Если ваше нисхождение в депрессию было запущено в ход неким реальным жизненным опытом, вам, как человеку, хочется его понять, даже если вы больше его не переживаете; снятие или ограничение переживания, достигнутое с помощью химических препаратов, не равносильно исцелению. И сама проблема, и ваше отношение к ней требуют неотложного внимания. Вероятно, в нашу пролекарственную эпоху будет вылечено больше людей, чем раньше общий уровень здоровья в обществе повысится. Но откладывать психотерапию в долгий ящик опасно. Именно она позволяет человеку понять смысл того нового Я, которое он обрел, принимая лекарства, и согласиться с утратой того Я, которое потеряно во время болезни. После тяжелого приступа необходимо заново родиться и научиться методам поведения, которые защитят от рецидива. Придется строить свою жизнь не так, как раньше, до приступа. «При любых обстоятельствах трудно регулировать свою жизнь, сон, питание, физическую нагрузку, — говорит Норман Розенталь из NIMH. — Вообразите, как тяжело это, когда вы в депрессии! Вам нужен психотерапевт, который, как тренер, будет держать вас в форме. Депрессия — это болезнь, а не жизненный выбор, и, чтобы пройти через нее, нужна помощь». «Лекарства лечат депрессию, — сказал мой психотерапевт, — а я лечу депрессивных людей». Что вас успокаивает? Что усиливает симптомы? С точки зрения химии между депрессией, вызванной смертью члена семьи, и депрессией, случившейся из-за крушения двухнедельной любовной аферы, нет никакой разницы. И пусть обостренная до крайности реакция в первом случае выглядит более рационально объяснимой, клинические ощущения практически идентичны. Как говорит Сильвия Симпсон, клиницист из Джонса Хопкинса, «если это похоже на депрессию, обходитесь с этим как с депрессией».

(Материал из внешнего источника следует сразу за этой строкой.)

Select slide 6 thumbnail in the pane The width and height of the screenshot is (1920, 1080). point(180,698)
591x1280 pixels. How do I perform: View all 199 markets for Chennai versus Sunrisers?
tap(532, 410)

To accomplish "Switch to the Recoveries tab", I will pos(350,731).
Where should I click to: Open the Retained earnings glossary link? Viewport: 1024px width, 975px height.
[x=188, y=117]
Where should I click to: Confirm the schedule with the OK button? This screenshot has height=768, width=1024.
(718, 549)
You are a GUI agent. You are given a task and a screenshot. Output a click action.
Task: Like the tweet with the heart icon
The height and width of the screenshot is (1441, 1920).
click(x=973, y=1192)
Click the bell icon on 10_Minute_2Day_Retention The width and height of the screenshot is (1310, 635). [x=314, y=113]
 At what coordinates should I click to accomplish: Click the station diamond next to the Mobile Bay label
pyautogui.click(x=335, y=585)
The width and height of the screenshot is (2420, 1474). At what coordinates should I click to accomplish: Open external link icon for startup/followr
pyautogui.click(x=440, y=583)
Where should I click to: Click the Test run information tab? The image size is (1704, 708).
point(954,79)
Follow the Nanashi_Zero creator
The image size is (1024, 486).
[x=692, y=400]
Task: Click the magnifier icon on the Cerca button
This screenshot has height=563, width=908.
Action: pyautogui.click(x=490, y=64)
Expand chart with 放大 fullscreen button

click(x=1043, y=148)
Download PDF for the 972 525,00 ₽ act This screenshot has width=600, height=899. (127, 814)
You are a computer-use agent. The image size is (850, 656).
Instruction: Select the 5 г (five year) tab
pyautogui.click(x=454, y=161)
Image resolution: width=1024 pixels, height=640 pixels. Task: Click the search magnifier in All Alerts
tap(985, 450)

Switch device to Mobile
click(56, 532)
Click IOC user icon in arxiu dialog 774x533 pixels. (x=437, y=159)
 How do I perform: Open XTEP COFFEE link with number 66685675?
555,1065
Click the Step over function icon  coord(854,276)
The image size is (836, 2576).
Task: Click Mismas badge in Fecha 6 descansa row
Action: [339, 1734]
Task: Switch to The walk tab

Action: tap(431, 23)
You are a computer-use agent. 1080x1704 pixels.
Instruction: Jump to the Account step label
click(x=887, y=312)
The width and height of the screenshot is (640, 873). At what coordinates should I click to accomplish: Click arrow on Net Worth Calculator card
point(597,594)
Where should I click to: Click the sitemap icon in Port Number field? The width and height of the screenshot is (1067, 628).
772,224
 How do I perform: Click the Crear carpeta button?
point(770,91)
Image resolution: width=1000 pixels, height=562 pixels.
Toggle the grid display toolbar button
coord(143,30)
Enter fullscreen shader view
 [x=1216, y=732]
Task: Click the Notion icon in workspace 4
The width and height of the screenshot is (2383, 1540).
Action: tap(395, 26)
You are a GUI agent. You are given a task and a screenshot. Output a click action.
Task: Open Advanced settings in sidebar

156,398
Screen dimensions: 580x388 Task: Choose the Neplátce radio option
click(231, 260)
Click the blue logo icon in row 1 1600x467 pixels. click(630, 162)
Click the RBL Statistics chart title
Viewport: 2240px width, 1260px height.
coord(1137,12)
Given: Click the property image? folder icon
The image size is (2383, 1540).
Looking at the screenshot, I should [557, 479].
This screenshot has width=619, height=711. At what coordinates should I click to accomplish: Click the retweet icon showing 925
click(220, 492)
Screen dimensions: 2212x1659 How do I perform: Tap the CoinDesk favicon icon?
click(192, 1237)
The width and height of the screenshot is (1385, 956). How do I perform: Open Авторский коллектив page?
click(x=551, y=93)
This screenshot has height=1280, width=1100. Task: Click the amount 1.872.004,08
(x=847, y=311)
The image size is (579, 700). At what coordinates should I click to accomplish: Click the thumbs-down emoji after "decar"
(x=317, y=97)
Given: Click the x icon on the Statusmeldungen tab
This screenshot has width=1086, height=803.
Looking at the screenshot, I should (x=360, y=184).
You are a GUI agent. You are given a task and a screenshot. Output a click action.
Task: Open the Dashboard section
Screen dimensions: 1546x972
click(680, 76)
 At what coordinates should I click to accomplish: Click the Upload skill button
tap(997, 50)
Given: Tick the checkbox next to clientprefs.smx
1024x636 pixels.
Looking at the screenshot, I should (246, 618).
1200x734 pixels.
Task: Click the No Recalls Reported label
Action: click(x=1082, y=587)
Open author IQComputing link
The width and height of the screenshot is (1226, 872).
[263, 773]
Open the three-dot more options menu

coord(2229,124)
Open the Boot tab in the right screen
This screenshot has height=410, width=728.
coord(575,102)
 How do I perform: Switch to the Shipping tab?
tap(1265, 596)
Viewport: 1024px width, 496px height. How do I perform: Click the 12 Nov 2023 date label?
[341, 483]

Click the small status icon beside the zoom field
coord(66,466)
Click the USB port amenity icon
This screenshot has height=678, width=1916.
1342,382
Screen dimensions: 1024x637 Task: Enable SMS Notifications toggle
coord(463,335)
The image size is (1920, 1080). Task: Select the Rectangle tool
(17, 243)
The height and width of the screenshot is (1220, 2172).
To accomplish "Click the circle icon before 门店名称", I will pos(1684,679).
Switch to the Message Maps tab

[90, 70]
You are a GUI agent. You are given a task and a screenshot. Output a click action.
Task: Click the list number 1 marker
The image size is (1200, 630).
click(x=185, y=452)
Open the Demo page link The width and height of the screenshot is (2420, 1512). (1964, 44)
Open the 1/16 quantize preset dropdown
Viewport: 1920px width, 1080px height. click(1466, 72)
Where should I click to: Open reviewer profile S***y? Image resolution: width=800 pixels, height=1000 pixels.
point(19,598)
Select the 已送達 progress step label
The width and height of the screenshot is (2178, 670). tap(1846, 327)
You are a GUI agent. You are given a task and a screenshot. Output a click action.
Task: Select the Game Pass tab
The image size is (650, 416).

Когда у меня начался второй приступ депрессии, я прекратил психоанализ и остался без психотерапевта. Все твердили мне, что надо найти нового. Даже когда ты в хорошей форме и можешь нормально общаться, поиски нового психотерапевта — очень трудное дело, а уж когда ты в тисках тяжелой депрессии, так и вовсе запредельное. Поиски хорошего специалиста — очень важное и сложное дело: я побывал у одиннадцати за шесть недель. Каждому из них я сообщал скорбный перечень своих горестей; в конце это звучало как монолог из чьей-то пьесы. Некоторые из потенциальных кандидатов выглядели мудрыми, другие — чудаковатыми. Одна женщина застелила всю мебель в кабинете полиэтиленовой пленкой для защиты от своих собак, к тому же постоянно лаявших; она все предлагала мне кусочки неаппетитно выглядевшей фаршированной рыбы, которую сама ела из пластиковой баночки. Я ушел, когда собака намочила мне туфли. Один мужчина дал мне неверный адрес своего кабинета («Ой, это там был у меня кабинет раньше»), другой заявил, что у меня нет реальных проблем, а надо просто немного взбодриться. Среди них была женщина, сказавшая мне, что не верит в эмоции, и мужчина, который не верил ни во что другое. Среди них был один когнитивный терапевт, один фрейдист, на протяжении всей встречи грызший ногти, один юнгианец и один самоучка. Один без конца перебивал меня, чтобы сообщить, что и у него точно так же. Несколько из них просто не могли ничего понять, когда я пытался объяснить, кто я такой. Я привык полагать, что мои социально продвинутые друзья должны иметь хороших психотерапевтов. Выяснилось, однако, что многие люди, у которых нормальные отношения с женами и мужьями, выстраивают безумные отношения с крайне странными докторами во имя, надо полагать, баланса. «Мы стараемся исследовать сравнительные достоинства лекарств и психотерапии, — говорит Стивен Хайман. — А сравнивал ли кто-нибудь талантливых психотерапевтов с некомпетентными? В этой области мы все сплошь Колумбы».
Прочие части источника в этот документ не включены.